Na manhã desta quinta-feira (05/01), os peritos oficiais do Amazonas protestaram por melhores condições de trabalho e valorização da categoria, em frente à sede do Tribunal de Justiça do Amazonas (TJAM), na Avenida André Araújo, bairro Aleixo, zona centro-sul. Atualmente, existem 170 peritos no Estado, quando o recomendado pela Organização das Nações Unidas (ONU) é de 500 profissionais.
Os peritos denunciaram a falta de infraestrutura básica para a realização do trabalho, como luva, gaze e reagentes.

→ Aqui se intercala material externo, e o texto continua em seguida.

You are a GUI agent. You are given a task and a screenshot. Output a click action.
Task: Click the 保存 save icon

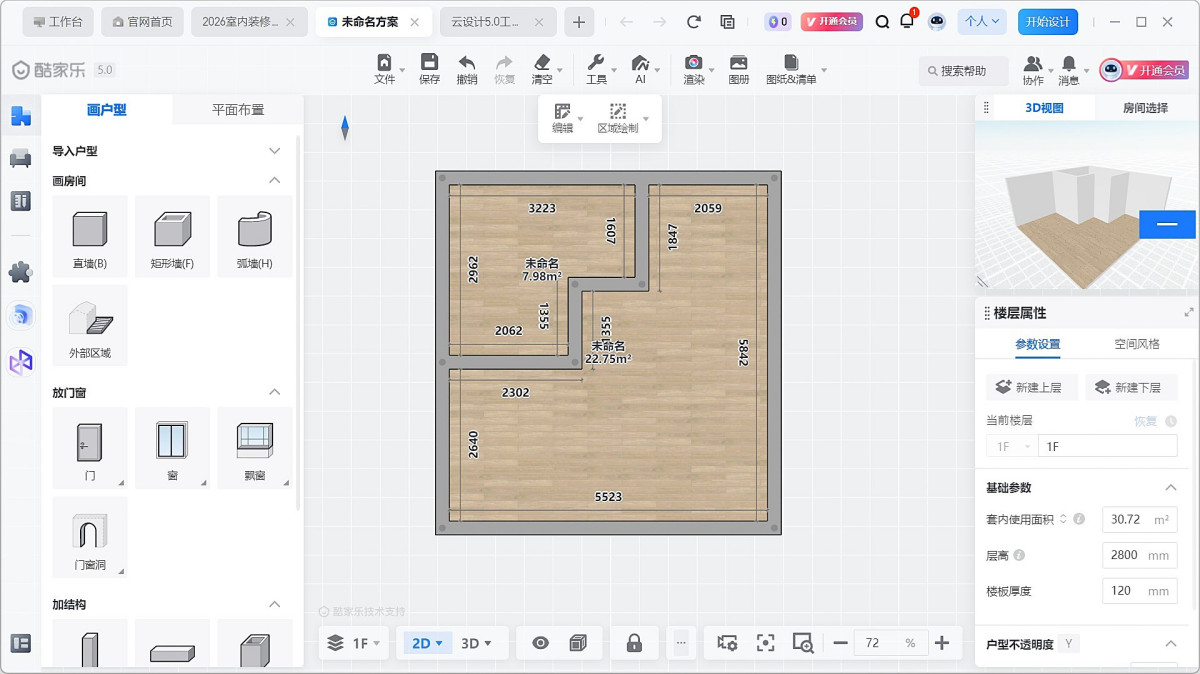coord(429,69)
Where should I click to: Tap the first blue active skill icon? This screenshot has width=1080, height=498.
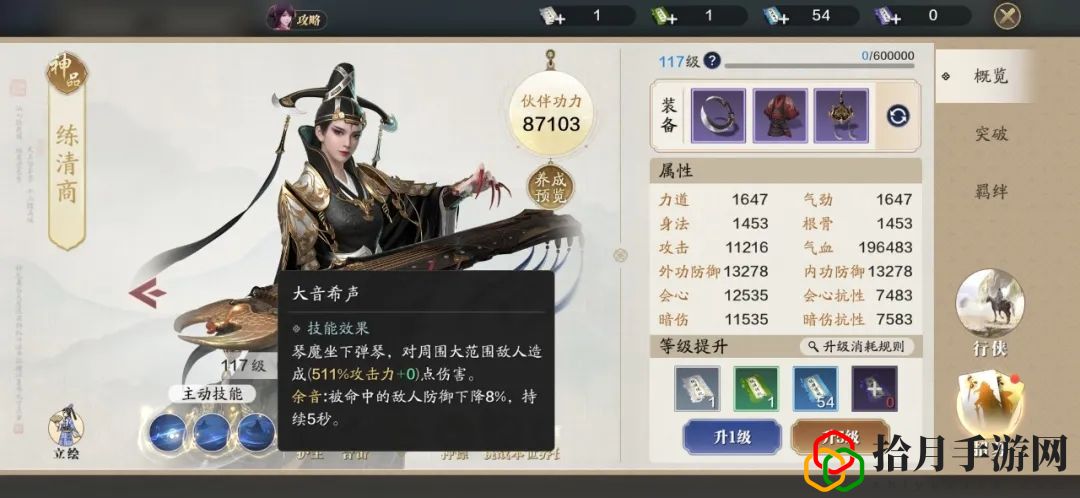click(168, 432)
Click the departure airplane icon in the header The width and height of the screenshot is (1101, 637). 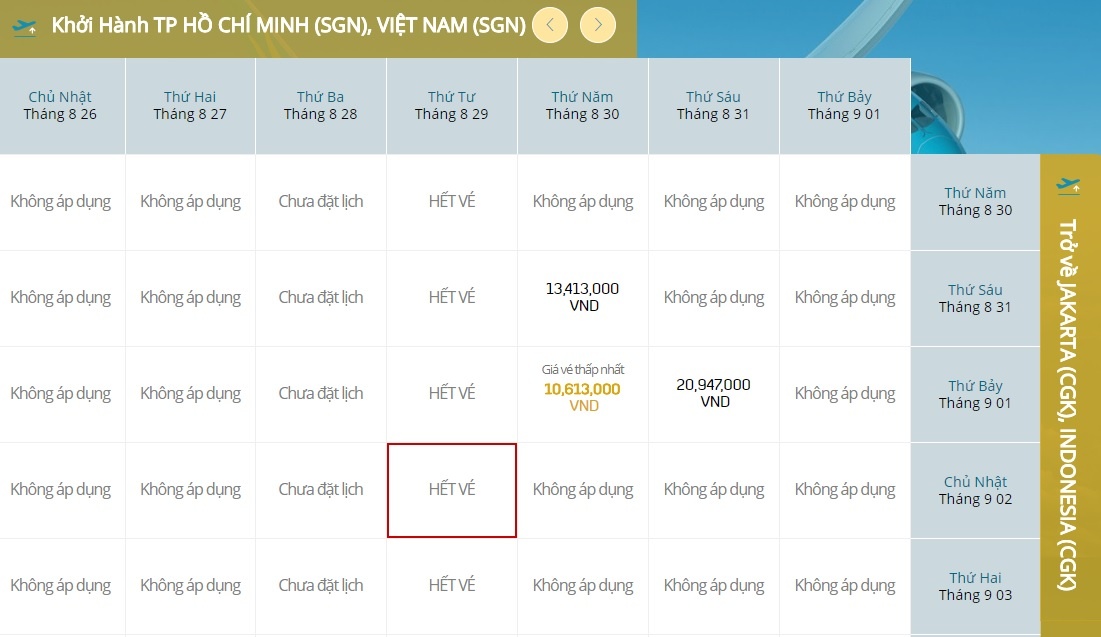[24, 25]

A categoria reivindica a inclusão da classe dos peritos Oficiais na Lei de reestruturação remuneratória da carreira da Polícia Civil; a destituição imediata dos diretores dos institutos e dos Departamentos de Polícia Técnico-Científica (DPTC); a eleição direta dos novos dirigentes para esses órgãos através da lista tríplice; e a aplicação do Decreto Governamental com implantação da Lei de Reestruturação do órgão Pericial em todo o Estado.
Representantes dos peritos se reuniram com a presidente do Supremo Tribunal Federal (STF), ministra Cármem Lúcia, que estava em Manaus, para pedir o reconhecimento da importância da perícia.